“Após revirar a casa de Lula, a Federal grudou um microfone no sofá para gravar secretamente as conversas do casal” Fernando Morais, autor de “Lula” (Crédito:CHIP SOMODEVILLA)

Apesar da longa carreira política e dos 76 anos do biografado, grande parte do primeiro volume da biografia “Lula”, de Fernando Morais, é dedicada a um episódio que durou pouco mais de 580 dias: a prisão do ex-presidente, decretada pelo então juiz Sergio Moro em 5 de abril de 2018. O caso é recheado de detalhes, do calibre das armas dos policiais que o acompanharam à planta da cela de 25 metros quadrados, na sede da Polícia Federal, em Curitiba. Há menções a diálogos com advogados e simpatizantes, e até o número exato de cartas que Lula recebeu na prisão: 35 mil, cerca de 60 por dia. Não há, no entanto, um parágrafo sequer sobre a Lava Jato, mensalão, petrolão ou outros motivos que levaram o ex-presidente à prisão.

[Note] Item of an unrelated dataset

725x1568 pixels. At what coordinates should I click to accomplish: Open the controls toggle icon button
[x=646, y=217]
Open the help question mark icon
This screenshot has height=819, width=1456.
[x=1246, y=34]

Famoso pelo bom texto e apuração impecável em biografias como “Olga” e “Chatô”, Morais é um jornalista de talento incontestável. Afirmou ter feito 170 horas de entrevistas com Lula, além de burilar a obra durante dez anos. Tudo isso leva os leitores a uma única conclusão: os escândalos de corrupção foram deixados de fora de forma proposital. Quem perde com isso é o próprio livro, seus leitores e, por consequência, o Brasil.

A biografia traz pelo menos duas acusações inéditas, ambas com supostas ilegalidades cometidas no processo de prisão de Lula. A primeira é que, durante uma operação de busca e apreensão na casa do petista, policiais federais instalaram sob o sofá da sala de visitas um microfone. Ilegal, a escuta teria sido descoberta e desativada pela segurança do petista. A segunda é relativa ao uso pela PF de câmeras secretas para monitorar o movimento na sede do Sindicato dos Metalúrgicos do ABC, onde Lula estava pouco antes de se entregar. É curioso que ambos os casos sejam apresentados na biografia como reais, mas que não constem nas peças de defesa do ex-presidente. Depois de abordar a prisão recente, a biografia faz um flashback e volta à primeira vez em que Lula foi preso, em abril de 1980. Como presidente do Sindicato dos Metalúrgicos, havia se tornado alvo do regime militar após liderar uma greve que paralisou 140 mil trabalhadores na região do ABC.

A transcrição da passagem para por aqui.